* TU TAREA *
Reproduce sin cambios el fragmento del texto sobre los últimos años de Jenny que empieza en «Jenny respondió bien» y acaba en «y a Siberia.».

Jenny respondió bien a la medicación, pero su vida no volvió a ser la misma. Le costaba caminar, en parte por los problemas respiratorios y en parte por una lesión en la rodilla que se hizo en otra caída unos meses antes. Había disminuido su capacidad de concentración, probablemente como consecuencia de la irrigación menor sanguínea en el cerebro, lo que hacía que leer o incluso ver películas le resultase demasiado complicado. Adelgazó alarmantemente, pese a los esfuerzos que hicimos todos para animarla a comer. Sacarla de su apartamento para llevarla a un restaurante, al cine o a cualquier otro lugar se hizo cada vez más problemático, aunque ella seguía hablando de viajes al Tíbet y a Siberia.

El doctor de Jenny, un cardiólogo que además es un buen y viejo amigo mío, dice que ella se convirtió en su paciente favorita, por sus agallas y su optimismo. «Siempre me preguntaba por mi mujer y mis hijos, a los que conocía bien», recuerda, «y siempre decía que se encontraba mejor. Siempre me hacía reír».

Jenny estuvo sufriendo insuficiencias cardíacas durante todo su último año y en los últimos meses apenas salió de su apartamento. No tuvo que trasladarse a una residencia, no acudió al hospital y murió de súbito en su hogar, después de un día en que había estado tratando tranquilamente con sus visitas y había recibido muchas llamadas de sus amigos y la familia. Su salida fue en privado, digna y benditamente rápida.

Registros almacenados
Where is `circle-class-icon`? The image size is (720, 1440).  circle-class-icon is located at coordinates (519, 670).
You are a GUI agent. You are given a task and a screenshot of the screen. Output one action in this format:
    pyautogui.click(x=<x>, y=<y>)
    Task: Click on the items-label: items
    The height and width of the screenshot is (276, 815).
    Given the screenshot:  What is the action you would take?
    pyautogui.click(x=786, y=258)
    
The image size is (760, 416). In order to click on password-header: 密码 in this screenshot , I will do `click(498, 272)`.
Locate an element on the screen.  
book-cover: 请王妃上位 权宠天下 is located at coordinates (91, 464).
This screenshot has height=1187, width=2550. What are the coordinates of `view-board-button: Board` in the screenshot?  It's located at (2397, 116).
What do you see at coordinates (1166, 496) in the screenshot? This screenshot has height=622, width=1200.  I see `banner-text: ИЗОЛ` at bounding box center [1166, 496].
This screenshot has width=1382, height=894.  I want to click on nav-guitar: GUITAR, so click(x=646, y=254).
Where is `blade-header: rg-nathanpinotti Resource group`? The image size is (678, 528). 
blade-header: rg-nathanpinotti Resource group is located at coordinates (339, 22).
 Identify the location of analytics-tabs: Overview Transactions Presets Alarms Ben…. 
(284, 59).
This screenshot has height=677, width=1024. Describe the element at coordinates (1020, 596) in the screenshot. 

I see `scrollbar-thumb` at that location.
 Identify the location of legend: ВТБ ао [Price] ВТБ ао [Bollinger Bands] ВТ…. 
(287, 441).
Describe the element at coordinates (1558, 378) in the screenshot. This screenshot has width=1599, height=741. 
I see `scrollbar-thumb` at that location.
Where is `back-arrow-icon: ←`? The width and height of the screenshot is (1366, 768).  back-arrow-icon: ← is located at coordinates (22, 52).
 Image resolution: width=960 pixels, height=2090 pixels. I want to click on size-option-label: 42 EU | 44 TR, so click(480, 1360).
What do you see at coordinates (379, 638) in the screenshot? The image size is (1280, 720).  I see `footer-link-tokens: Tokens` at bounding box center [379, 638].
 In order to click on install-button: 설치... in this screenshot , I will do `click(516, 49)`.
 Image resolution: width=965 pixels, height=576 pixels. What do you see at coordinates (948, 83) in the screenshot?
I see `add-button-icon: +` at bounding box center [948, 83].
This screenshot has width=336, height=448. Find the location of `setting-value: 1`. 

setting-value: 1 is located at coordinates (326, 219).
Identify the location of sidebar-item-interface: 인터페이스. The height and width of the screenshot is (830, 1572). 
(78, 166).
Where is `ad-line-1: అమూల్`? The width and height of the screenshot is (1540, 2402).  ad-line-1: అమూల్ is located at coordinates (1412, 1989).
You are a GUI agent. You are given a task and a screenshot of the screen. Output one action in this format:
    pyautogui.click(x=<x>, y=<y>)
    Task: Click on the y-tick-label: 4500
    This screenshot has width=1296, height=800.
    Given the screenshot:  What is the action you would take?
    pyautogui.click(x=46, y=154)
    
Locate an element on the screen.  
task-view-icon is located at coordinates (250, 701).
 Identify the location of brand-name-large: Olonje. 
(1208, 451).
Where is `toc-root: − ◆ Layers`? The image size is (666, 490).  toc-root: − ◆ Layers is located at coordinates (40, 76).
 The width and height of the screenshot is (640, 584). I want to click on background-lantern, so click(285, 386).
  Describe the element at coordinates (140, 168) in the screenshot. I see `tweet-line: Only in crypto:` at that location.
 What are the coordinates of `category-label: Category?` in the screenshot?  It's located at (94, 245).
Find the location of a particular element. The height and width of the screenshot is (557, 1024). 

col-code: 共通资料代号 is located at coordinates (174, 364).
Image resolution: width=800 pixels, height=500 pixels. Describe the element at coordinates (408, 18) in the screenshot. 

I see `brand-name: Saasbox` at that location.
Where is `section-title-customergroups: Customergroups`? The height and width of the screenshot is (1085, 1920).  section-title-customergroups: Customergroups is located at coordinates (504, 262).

* RESPUESTA DEL EJERCICIO *
Jenny respondió bien a la medicación, pero su vida no volvió a ser la misma. Le costaba caminar, en parte por los problemas respiratorios y en parte por una lesión en la rodilla que se hizo en otra caída unos meses antes. Había disminuido su capacidad de concentración, probablemente como consecuencia de la irrigación menor sanguínea en el cerebro, lo que hacía que leer o incluso ver películas le resultase demasiado complicado. Adelgazó alarmantemente, pese a los esfuerzos que hicimos todos para animarla a comer. Sacarla de su apartamento para llevarla a un restaurante, al cine o a cualquier otro lugar se hizo cada vez más problemático, aunque ella seguía hablando de viajes al Tíbet y a Siberia.